Either way, in late November 2018, a new movement of soil behind the wall caused further collapse of the chalets, and the borough council decided to demolish them as a matter of urgency. In February 2019, it was reported that they would be coming down imminently, but I’ve not been down to check.

Cordoned off South Cliff chalets (photo credit: me)

At the same time that the South Cliff chalets slope failure occurred, remediation works were about to begin, to try and stabilize the cliffs above the Spa Complex, a short distance to the north. This South Cliff Slope Stabilization Scheme was not set to include the Clock Café area, but instead try to secure the long-term stability of the gardens above the economically and historically important Spa area. As explained in an October 2016 consultancy report:

“The South Cliff upon which the proposed works area lies is inherently unstable…Ground modelling and stability analyses undertaken previously have found that the slopes are close to failure, with potential for both shallow and deep-seated failure. Such failure could result in the loss of parts of the Spa Gardens, damage to the Esplanade and damage to or complete loss of The Spa Complex. There is also clear potential for injury and loss of life.”
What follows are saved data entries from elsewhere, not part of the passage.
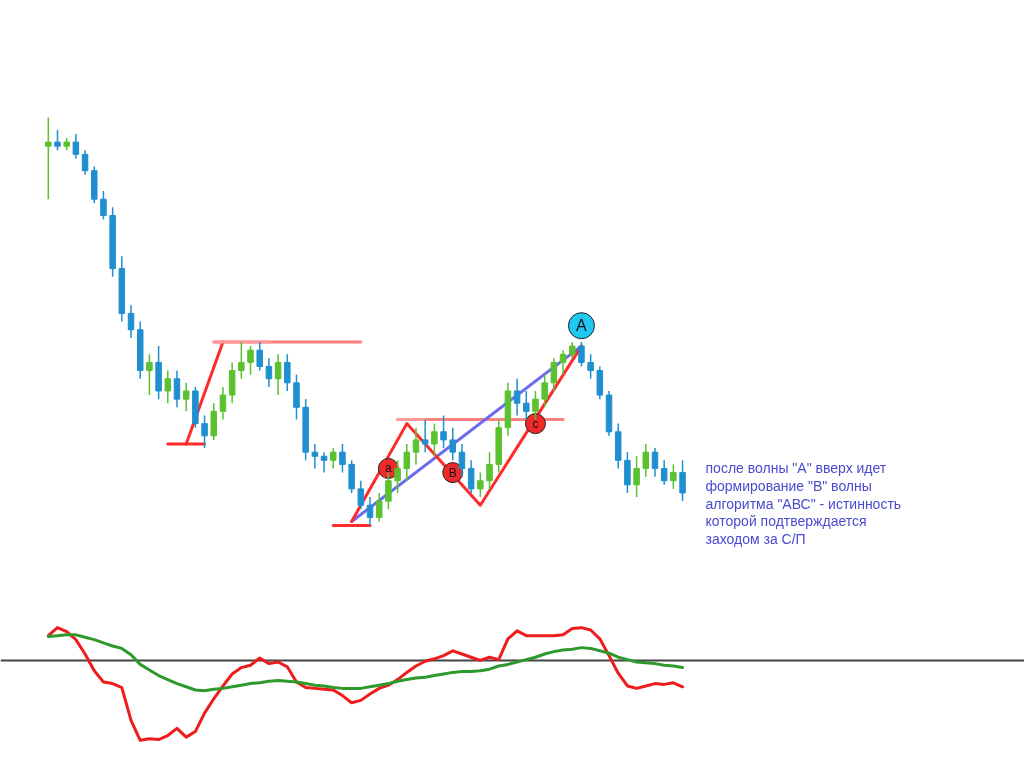 This screenshot has width=1024, height=767. I want to click on series-label: c, so click(536, 424).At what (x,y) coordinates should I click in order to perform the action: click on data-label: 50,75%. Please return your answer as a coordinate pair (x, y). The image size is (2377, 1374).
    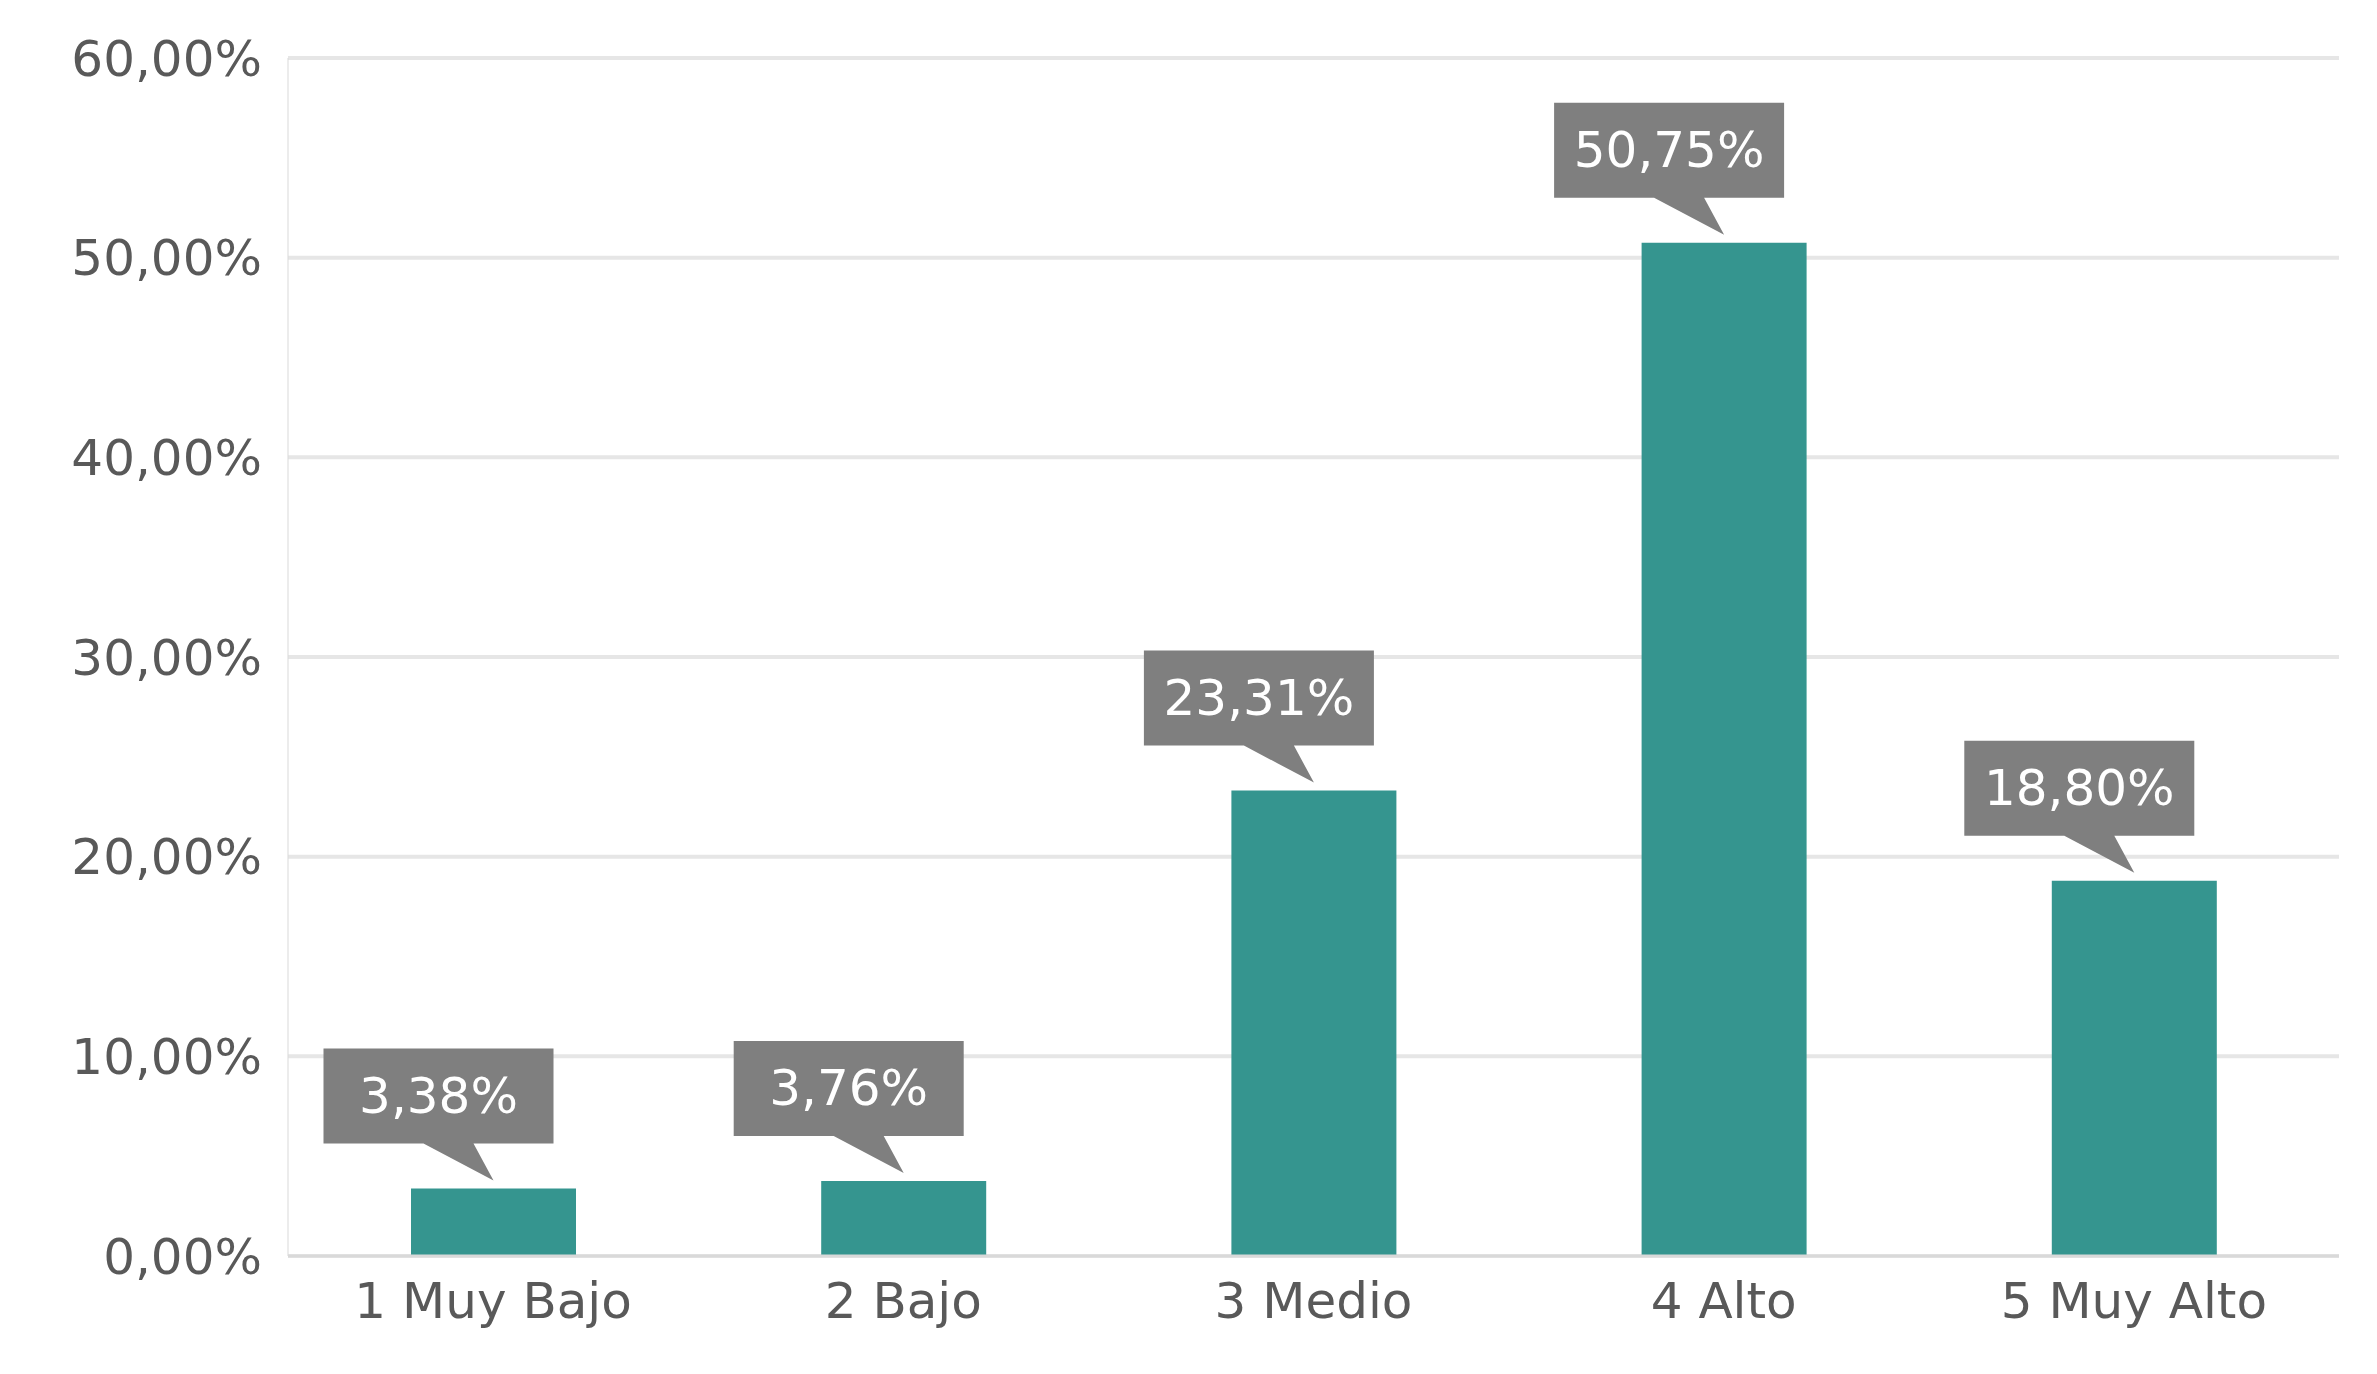
    Looking at the image, I should click on (1669, 150). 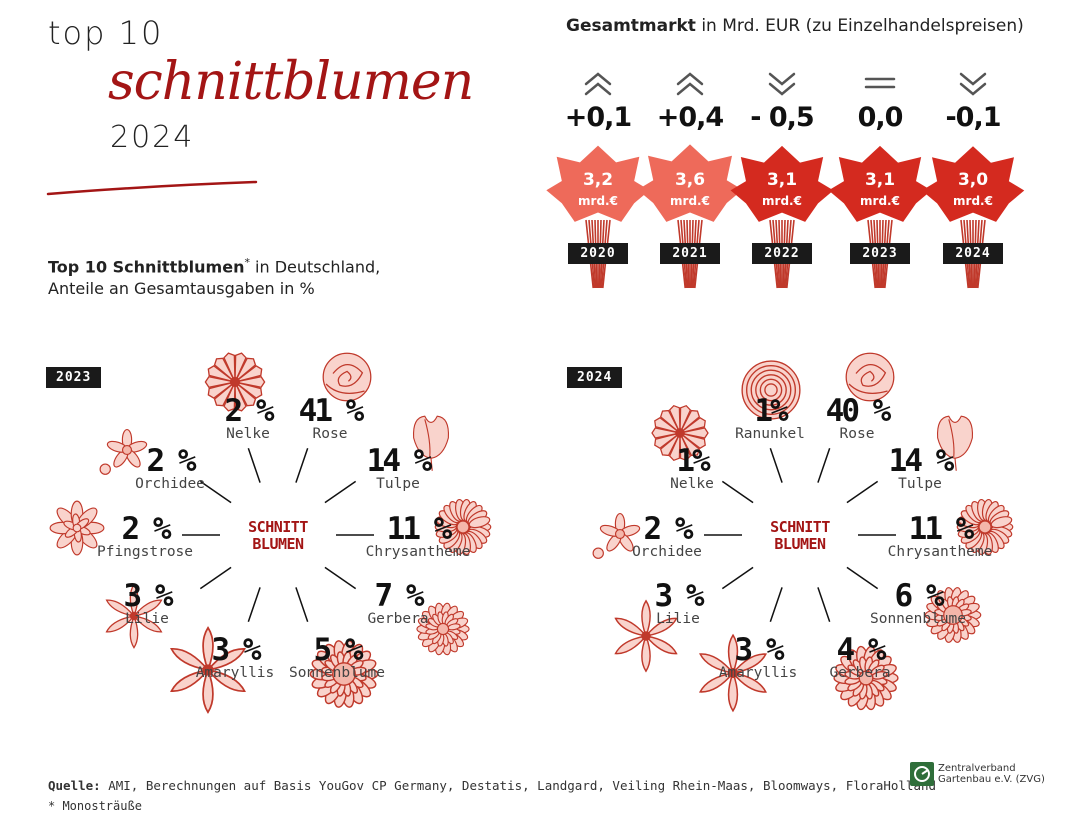 I want to click on slice-label: Tulpe, so click(x=920, y=484).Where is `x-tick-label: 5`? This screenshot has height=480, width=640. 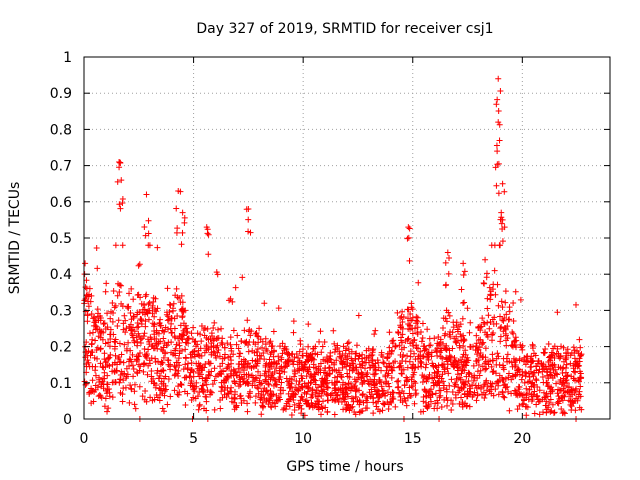 x-tick-label: 5 is located at coordinates (194, 439).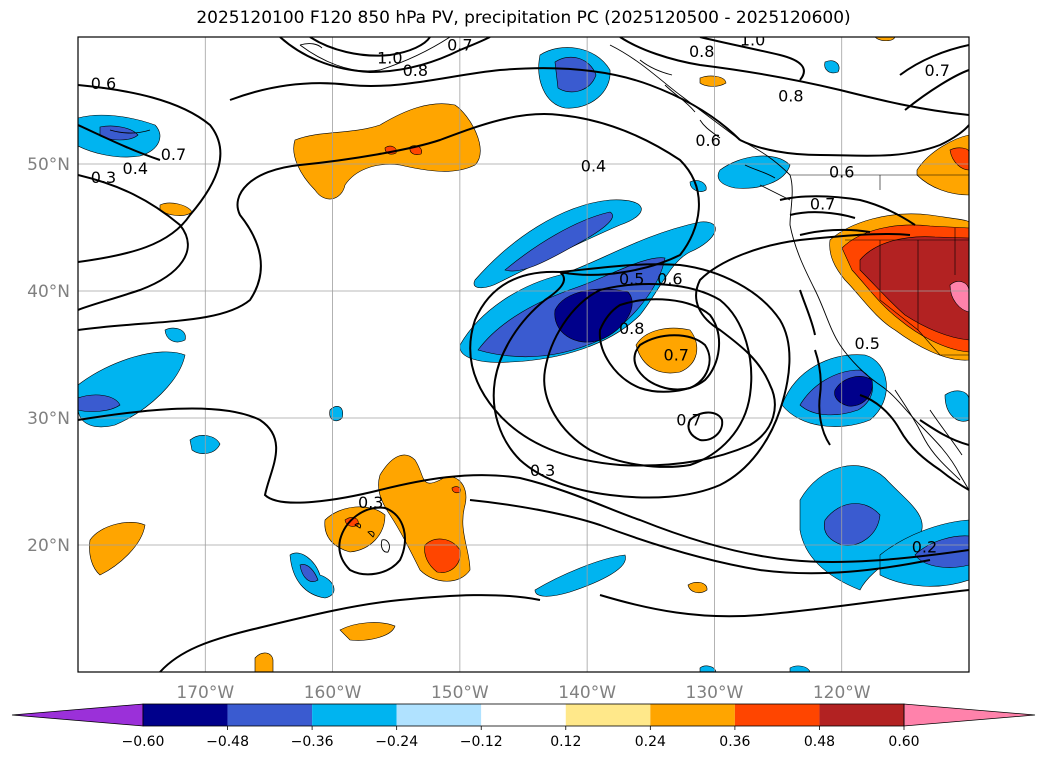  Describe the element at coordinates (752, 40) in the screenshot. I see `pv-contour-label: 1.0` at that location. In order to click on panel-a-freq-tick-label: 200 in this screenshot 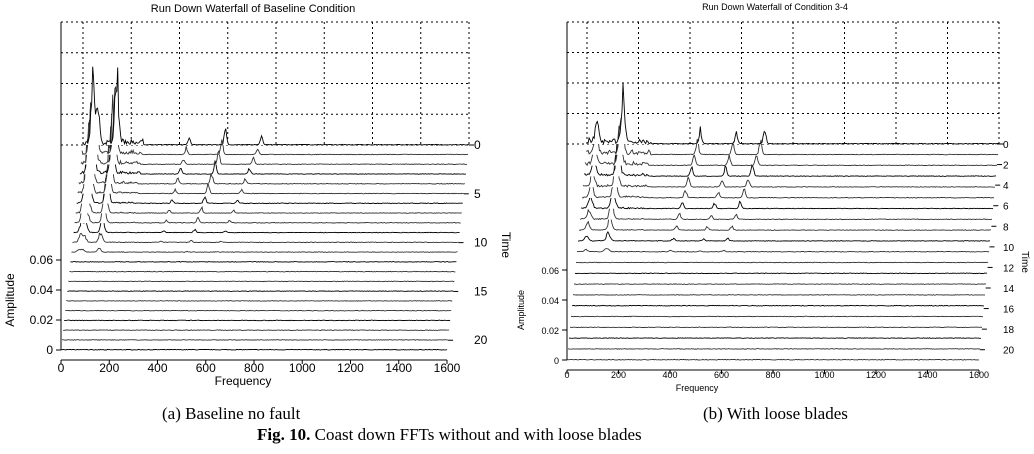, I will do `click(109, 368)`.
The contract was awarded to Balfour Beatty, and work began at the end of May 2018. The most recent update from the contractor reports that all is ‘going well‘. Presumably it has to be finished by March 2020, as a £7m South Cliff gardens regeneration scheme is due to begin then.

Are you putting any money on these gardens lasting a century? (image from Wikimedia Commons)

Given the predictions of warmer, wetter weather, higher sea-levels, and increased storm frequency, one can only wonder how this coastline will cope with Anthropocene climate change. It was only just over a decade that a fairly large landslide occurred at Knipe Point, at the northern end of Cayton Bay, and the last couple of years have seen numerous small to moderate collapses. Whether it ever makes it onto screen, one of my conclusions for the TV company was that, when it comes to landslides on this stretch of coastline, geologically it’s not a matter of if, but when.

Still, should you want to keep an eye on things, the National Landslide Database is probably the place to go.